Dáil debates

Tuesday, 11 March 2014

Ceisteanna - Questions - Priority Questions

Post Office Network

2:00 pm

Photo of Pat RabbittePat Rabbitte (Dublin South West, Labour) | Oireachtas source

There is no Government plan to close post offices. The decline in post office numbers has, in fact, been arrested. Figures in the Grant Thornton report commissioned by the Irish Postmasters Union show that, although there were 197 closures between 2006 and 2010, from the end of 2010 to date there have been 17 closures.

Reference was made to the business carried out by An Post for the Department of Social Protection. The new six year contract to handle social welfare payments, which was recently won by An Post, is good news for the post office network.
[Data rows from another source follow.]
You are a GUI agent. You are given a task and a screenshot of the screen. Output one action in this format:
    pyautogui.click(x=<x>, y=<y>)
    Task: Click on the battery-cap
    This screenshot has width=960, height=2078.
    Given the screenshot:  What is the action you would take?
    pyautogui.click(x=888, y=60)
Securing the future feasibility of the post office network in the longer term will not be achieved by restricting individual access to e-payment solutions. Rather, the post office network must continue to modernise, as it is doing, to provide the services that its customers require. An Post has undertaken a programme of capital investment especially in the computerisation of the post office network, including the automation of all post offices. As a result, the post office network stands well positioned to become the front-office provider of choice for Government and the financial services sector for both electronic transactions as well as the more traditional over-the-counter transactions. Naturally, any such developments would have to be subject to public procurement requirements, as appropriate.

An Post has made considerable progress towards diversification with its enhanced arrangement with Aviva for the transfer of Aviva Ireland's branch office personal business insurance business book to One Direct.
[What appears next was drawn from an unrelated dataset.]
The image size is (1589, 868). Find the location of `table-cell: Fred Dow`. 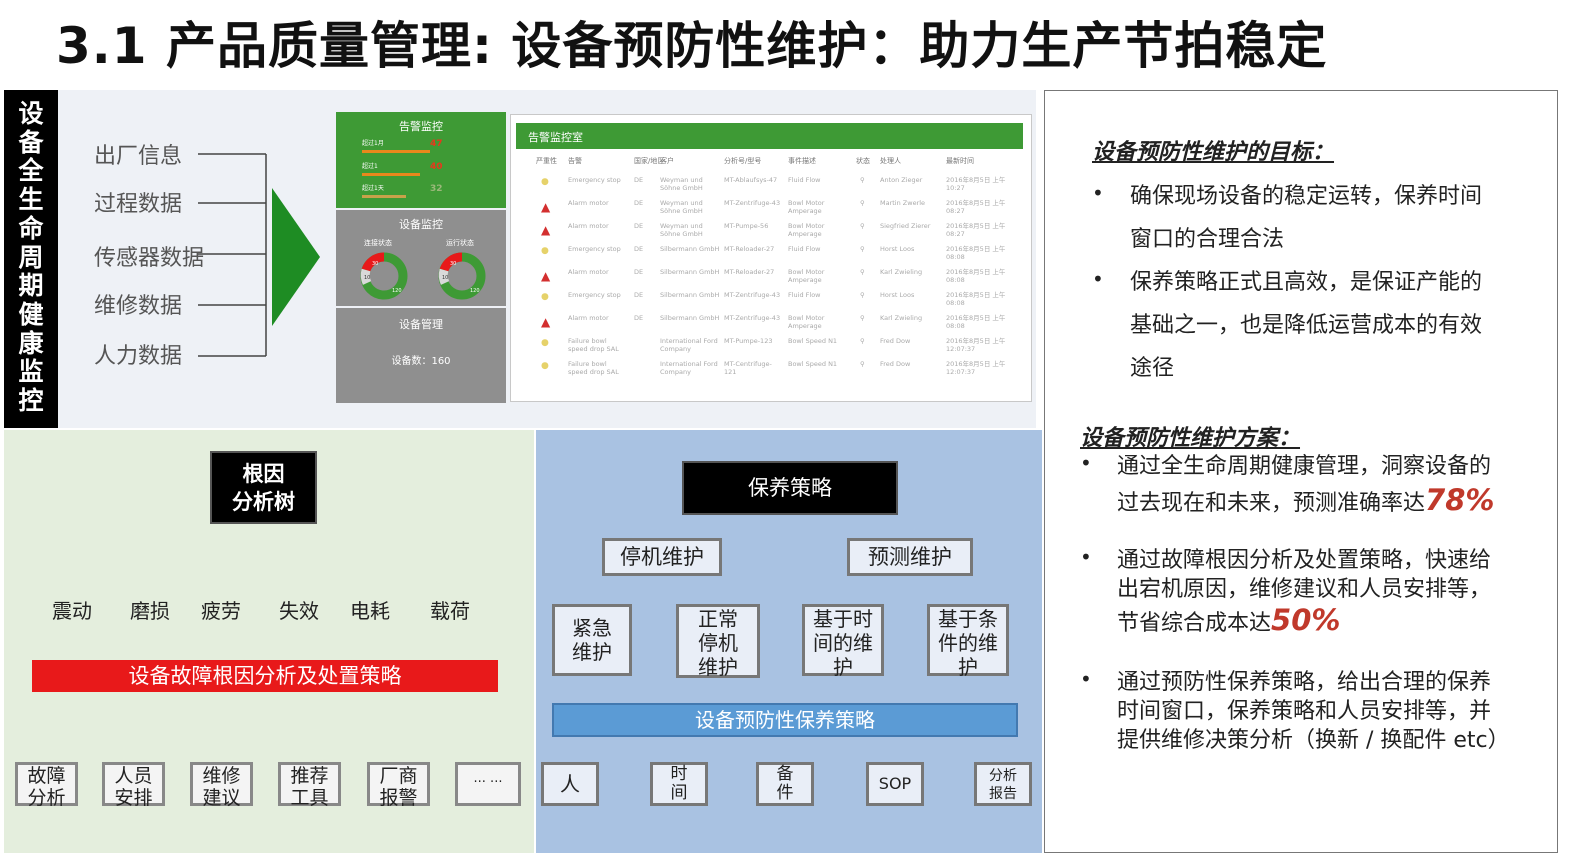

table-cell: Fred Dow is located at coordinates (896, 341).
The opportunity to pay local property tax through the post office network has also been secured. It is also important to acknowledge the responsibilities of postmasters themselves to develop new ways of meeting customers’ needs at the post office counter. I look forward to hearing what the Irish Postmasters Union considers its members can achieve at a meeting I am due to hold with the union soon.
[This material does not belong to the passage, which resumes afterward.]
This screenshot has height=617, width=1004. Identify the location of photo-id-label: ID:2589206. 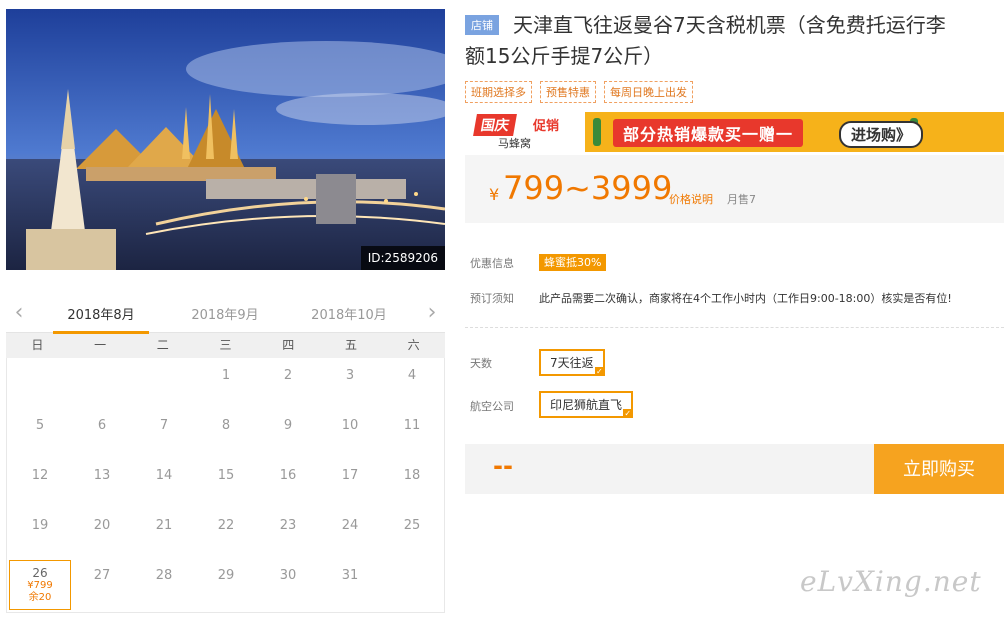
(402, 258).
Additional information not given on the floor of the House

I welcomed the fact that the Government has agreed to my proposal for a whole-of-Government consideration, encompassing central and local government and the wider public service, of the nature and extent of services that can be provided to the public using the post office network as a front office of Government. This whole-of-Government analysis will be undertaken in the first instance by the Cabinet committee on social policy with a view to a report to Government by that committee. This will afford an opportunity for a holistic review of the range of services which could be provided by the post office network and could perhaps yield synergies among the different agencies. The Cabinet committee on social policy is the appropriate vehicle for dealing with the whole-of-Government approach required for the future of the post office network.